### THE PROBLEM
Copy the rows below word for word, from the line with "Where should I click to: Select" through the last row, including both ends.
Begin SUPPLIED MATERIAL
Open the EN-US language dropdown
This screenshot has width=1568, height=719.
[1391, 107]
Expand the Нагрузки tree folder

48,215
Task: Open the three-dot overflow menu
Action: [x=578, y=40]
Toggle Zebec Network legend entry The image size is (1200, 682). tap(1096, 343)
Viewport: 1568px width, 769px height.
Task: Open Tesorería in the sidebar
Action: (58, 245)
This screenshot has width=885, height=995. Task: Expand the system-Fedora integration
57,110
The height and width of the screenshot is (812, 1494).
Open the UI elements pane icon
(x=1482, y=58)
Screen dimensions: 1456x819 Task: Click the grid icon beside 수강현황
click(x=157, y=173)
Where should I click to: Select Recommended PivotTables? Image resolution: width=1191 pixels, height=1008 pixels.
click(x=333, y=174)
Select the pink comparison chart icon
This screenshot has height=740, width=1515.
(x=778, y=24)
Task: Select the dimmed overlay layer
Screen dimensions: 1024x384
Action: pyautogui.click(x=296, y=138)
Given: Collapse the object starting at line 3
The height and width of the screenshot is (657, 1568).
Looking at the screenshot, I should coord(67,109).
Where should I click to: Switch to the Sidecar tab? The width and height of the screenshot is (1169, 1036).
End SUPPLIED MATERIAL
### SOLUTION FOR THIS PROBLEM
Where should I click to: Select Recommended PivotTables? Image resolution: width=1191 pixels, height=1008 pixels.
click(x=333, y=174)
Select the pink comparison chart icon
This screenshot has height=740, width=1515.
(x=778, y=24)
Task: Select the dimmed overlay layer
Screen dimensions: 1024x384
Action: pyautogui.click(x=296, y=138)
Given: Collapse the object starting at line 3
The height and width of the screenshot is (657, 1568).
Looking at the screenshot, I should coord(67,109).
Where should I click to: Switch to the Sidecar tab? The width and height of the screenshot is (1169, 1036).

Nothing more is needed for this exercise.